While not a new asset class, senior loans became available in an exchange-traded fund (ETF) in March 2011 and have seen more than $3 billion in net inflows over the last year.
• Prior to this, the most common way for investors to access the bank loan market was through collateralized loan obligations (CLOs).
• In the current environment, investors have been attracted to senior loans due to their high income potential and limited interest rate risk.
• As an alternative, stripping Treasury interest-rate risk out of short-term high-yield bonds has, in recent years, produced a return advantage compared to senior loan indexes.
• Correlations between the returns of high-yield bonds excluding Treasury rate risk and the returns of bank loans have been strong with comparable volatility.

The demand for high income amid concerns about rising rates has generated significant interest in exchange-traded funds offering exposure to senior loans. Senior loans, also commonly known as bank loans or leveraged loans, typically pay interest rates based on a spread above a short-term interest rate such as the London Interbank Offered Rate (LIBOR). Should rates rise, investor income payments should increase along with LIBOR. Since these loans are made to issuers of lower credit quality, senior loans provide high levels of income potential.

However, risks may be increasing in the leveraged loan market. After a period of 95 straight weeks of inflows totaling $66.3 billion in assets, these strategies have recently seen the largest amount of outflows in nearly three years (-$1.2 billion). At the same time, supply is continuing to increase at its fastest pace since 2007. In 2013, underwriting and syndication of loans topped $1.14 trillion, near a fresh record.

Of the projected $1 trillion in new deals in 2014, nearly 70% are earmarked as a refinancing or repricing whereby borrowers are attempting to lower their borrowing costs. While lower borrowing costs are good for issuers, they come at the expense of income potential for investors. Even though most analysts are not forecasting a change in the tide of credit, it could make sense to reduce exposure to an asset class that has historically not had a strong retail presence.
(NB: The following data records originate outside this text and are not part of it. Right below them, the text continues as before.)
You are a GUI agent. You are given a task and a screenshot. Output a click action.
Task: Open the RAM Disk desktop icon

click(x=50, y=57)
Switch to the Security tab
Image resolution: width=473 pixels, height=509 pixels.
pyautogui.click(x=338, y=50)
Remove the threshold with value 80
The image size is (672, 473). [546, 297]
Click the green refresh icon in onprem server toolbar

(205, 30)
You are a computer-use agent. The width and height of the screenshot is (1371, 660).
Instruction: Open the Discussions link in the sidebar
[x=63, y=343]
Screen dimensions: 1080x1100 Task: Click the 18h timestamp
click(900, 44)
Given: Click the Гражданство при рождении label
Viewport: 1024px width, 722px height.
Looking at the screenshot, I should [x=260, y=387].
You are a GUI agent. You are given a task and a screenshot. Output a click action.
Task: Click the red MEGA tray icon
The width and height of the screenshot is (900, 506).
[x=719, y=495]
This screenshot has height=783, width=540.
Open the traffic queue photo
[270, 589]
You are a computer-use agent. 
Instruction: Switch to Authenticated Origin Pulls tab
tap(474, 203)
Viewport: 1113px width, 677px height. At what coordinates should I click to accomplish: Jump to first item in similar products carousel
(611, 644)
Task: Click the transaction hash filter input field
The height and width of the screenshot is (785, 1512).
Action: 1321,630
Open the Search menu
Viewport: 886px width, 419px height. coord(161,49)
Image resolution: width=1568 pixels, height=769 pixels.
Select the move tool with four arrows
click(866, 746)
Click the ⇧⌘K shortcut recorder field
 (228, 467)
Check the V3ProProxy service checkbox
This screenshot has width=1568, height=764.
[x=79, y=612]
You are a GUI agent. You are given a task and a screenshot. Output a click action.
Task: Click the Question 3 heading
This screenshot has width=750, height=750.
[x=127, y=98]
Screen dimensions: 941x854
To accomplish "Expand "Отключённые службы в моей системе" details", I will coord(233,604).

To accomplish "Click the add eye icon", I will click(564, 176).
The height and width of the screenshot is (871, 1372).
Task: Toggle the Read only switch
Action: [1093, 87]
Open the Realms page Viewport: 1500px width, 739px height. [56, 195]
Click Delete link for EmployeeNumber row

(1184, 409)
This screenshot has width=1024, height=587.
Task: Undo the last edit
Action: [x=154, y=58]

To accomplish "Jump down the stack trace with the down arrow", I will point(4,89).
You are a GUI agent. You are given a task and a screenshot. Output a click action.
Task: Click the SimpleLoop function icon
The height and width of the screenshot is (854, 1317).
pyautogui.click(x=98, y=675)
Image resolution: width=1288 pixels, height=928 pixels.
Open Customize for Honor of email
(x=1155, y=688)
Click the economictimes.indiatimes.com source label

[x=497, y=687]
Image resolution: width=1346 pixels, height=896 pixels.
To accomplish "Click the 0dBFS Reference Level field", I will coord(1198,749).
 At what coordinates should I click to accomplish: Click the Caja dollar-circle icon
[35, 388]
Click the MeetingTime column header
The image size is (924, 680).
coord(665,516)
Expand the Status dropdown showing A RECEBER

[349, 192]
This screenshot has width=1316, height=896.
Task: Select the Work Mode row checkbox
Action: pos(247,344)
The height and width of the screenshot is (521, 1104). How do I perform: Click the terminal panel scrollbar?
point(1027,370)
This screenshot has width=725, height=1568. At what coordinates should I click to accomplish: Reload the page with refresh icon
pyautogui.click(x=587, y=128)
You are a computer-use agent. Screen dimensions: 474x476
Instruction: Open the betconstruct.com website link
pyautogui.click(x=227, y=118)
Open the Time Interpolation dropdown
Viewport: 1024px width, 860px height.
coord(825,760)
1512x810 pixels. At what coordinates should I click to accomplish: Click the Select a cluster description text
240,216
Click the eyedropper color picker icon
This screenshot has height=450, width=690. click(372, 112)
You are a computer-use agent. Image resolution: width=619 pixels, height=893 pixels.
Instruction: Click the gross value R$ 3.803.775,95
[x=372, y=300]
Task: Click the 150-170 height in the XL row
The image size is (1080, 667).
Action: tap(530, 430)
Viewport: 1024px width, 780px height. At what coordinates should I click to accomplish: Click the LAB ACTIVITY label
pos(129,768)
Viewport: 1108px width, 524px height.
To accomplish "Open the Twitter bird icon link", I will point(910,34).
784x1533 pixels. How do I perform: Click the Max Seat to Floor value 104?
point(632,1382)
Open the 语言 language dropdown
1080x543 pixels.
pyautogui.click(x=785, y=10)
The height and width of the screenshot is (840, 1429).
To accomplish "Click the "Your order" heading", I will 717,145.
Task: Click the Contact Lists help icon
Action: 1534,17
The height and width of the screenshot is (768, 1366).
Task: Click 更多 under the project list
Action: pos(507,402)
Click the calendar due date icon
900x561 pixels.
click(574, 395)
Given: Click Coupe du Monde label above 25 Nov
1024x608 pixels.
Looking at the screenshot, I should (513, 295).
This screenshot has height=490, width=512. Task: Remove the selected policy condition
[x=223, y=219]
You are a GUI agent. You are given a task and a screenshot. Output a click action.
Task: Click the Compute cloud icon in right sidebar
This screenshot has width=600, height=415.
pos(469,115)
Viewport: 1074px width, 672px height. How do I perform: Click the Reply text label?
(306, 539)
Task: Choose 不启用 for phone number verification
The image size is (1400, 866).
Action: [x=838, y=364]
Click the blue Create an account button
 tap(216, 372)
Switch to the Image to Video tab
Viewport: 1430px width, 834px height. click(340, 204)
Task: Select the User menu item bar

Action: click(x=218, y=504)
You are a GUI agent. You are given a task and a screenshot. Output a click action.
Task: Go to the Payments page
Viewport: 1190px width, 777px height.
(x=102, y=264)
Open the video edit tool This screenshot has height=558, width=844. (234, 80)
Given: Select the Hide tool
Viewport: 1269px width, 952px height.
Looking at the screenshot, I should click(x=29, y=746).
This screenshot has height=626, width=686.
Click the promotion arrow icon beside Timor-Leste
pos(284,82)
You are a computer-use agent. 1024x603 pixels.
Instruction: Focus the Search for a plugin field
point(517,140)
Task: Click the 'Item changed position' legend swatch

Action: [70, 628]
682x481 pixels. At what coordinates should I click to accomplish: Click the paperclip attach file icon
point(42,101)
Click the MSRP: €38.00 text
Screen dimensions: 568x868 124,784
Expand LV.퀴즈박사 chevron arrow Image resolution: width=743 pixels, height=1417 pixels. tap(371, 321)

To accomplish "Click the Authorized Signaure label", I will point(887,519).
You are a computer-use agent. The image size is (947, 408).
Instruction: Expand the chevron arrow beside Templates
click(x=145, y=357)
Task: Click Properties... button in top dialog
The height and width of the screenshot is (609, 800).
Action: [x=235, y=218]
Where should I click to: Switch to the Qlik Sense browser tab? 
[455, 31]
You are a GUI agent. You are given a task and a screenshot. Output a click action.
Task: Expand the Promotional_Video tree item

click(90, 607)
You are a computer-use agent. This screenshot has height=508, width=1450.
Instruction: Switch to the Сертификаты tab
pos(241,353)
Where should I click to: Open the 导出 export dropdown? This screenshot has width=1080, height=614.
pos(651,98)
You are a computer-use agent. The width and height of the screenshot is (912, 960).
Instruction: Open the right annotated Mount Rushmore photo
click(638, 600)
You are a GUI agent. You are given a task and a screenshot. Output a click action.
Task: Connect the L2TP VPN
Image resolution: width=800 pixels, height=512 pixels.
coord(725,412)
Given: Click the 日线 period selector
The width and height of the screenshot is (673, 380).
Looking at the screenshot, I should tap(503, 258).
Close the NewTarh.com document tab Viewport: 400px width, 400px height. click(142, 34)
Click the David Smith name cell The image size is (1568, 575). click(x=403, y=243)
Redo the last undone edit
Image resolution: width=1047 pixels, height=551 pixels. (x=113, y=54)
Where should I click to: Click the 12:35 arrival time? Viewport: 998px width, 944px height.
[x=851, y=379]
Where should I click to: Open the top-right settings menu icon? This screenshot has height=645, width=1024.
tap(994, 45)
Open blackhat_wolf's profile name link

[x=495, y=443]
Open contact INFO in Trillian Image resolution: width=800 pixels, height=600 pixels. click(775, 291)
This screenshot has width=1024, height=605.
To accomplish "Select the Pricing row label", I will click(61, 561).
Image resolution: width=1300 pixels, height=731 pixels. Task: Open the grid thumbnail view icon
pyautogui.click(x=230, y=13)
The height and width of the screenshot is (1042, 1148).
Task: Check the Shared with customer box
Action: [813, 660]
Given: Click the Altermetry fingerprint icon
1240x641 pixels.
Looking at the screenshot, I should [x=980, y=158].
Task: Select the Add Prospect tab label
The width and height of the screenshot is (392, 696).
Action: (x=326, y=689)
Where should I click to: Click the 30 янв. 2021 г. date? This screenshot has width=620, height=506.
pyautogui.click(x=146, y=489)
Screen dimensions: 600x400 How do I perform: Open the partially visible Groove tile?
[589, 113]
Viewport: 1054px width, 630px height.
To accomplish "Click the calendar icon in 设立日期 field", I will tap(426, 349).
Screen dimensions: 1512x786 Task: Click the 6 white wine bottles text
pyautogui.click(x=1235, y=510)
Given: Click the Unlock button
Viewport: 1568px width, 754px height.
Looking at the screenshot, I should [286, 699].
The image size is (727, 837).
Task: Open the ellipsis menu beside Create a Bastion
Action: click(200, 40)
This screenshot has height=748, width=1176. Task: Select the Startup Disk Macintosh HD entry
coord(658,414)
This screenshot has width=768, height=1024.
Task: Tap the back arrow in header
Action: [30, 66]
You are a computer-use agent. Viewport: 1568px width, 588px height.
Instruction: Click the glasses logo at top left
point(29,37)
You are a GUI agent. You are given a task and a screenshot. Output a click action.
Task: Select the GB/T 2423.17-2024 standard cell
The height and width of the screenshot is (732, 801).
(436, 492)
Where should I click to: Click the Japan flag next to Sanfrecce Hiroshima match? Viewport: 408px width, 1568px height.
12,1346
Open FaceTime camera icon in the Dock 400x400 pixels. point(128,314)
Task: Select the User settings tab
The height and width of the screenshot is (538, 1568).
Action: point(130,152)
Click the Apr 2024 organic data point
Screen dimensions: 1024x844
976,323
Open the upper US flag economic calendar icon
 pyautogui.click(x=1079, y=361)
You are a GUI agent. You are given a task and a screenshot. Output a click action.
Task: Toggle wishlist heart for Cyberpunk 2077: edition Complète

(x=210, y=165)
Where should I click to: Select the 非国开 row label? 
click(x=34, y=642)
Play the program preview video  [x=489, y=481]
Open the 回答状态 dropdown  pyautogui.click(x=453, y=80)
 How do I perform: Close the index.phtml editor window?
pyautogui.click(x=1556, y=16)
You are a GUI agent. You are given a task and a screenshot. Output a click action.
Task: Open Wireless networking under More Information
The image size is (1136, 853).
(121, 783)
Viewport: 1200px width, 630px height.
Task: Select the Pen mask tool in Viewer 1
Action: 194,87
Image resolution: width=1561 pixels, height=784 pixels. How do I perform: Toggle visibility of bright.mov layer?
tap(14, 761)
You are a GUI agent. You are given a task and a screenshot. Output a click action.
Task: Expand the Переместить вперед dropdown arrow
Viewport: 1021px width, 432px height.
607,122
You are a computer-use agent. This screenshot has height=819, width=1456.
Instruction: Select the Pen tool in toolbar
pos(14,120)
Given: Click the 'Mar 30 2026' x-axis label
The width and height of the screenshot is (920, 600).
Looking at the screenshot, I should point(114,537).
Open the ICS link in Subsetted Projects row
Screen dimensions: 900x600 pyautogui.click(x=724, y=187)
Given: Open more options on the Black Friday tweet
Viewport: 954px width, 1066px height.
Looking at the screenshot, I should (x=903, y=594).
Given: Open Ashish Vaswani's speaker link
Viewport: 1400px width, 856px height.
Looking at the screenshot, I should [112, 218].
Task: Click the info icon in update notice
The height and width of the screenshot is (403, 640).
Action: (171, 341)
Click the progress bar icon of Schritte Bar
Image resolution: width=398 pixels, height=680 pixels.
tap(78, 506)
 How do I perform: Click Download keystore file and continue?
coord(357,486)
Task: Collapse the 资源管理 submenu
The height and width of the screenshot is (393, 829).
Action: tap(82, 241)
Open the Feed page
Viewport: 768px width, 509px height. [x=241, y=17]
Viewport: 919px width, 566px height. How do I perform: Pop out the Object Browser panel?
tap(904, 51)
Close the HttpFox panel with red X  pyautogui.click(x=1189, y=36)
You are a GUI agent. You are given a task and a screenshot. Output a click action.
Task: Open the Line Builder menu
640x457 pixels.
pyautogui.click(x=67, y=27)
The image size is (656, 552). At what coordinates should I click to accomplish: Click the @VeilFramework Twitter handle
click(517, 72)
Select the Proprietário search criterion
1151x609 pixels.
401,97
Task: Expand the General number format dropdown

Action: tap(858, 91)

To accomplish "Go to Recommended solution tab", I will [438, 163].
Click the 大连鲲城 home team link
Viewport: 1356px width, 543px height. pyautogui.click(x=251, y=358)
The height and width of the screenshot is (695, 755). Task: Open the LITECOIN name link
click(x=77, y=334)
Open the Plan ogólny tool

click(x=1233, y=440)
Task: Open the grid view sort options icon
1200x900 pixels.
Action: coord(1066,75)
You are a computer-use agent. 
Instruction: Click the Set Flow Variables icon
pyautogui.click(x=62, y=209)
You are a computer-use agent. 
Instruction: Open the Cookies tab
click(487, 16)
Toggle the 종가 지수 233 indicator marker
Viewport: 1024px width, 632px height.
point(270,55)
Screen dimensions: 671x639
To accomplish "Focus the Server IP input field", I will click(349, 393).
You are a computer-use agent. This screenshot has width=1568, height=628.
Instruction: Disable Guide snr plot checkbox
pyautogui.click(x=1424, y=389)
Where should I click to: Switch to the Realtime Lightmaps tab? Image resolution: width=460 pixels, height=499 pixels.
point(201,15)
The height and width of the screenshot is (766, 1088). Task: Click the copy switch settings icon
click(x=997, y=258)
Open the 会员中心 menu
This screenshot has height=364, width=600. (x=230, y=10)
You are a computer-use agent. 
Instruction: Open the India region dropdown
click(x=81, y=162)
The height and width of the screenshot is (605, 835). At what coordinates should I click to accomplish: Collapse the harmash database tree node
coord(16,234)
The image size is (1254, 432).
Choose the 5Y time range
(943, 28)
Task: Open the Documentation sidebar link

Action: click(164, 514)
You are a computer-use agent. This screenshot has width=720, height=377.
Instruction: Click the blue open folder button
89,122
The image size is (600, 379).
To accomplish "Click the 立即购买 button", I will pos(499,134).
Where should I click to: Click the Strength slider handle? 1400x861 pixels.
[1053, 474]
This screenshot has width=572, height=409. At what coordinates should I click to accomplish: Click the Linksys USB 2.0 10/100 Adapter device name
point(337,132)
While strong, sustained inflows have lifted prices, what happens when the tide begins to reverse?

In our view, one of the largest unknown risks about the asset class has to do with liquidity in stressed market environments. Compared to bonds, loans tend to exhibit lower levels of liquidity because of smaller issue sizes and nonstandard settlement cycles (bonds tend to settle in three days versus seven days for loans). While nonstandard settlement is one potential risk, we believe the bigger unknown may be a result of lower inventory levels held by bank trading desks in the changing regulatory environment. Should everyone rush for the exits at once, how will the market react?

Zero Duration High Yield versus Bank Loans
As one potential alternative to the bank loan market, we believe that investors should consider allocations to high-yield strategies that seek to mitigate exposure to interest rate risk. Since these two attributes are what attracted investors to the asset class in the first place, we feel this is a fair comparison. As shown in the chart below, since the Federal Reserve began its tapering process, the excess returns of high-yield bonds (used to proxy high-yield bonds without interest rate risk) have performed remarkably well compared to bank loans.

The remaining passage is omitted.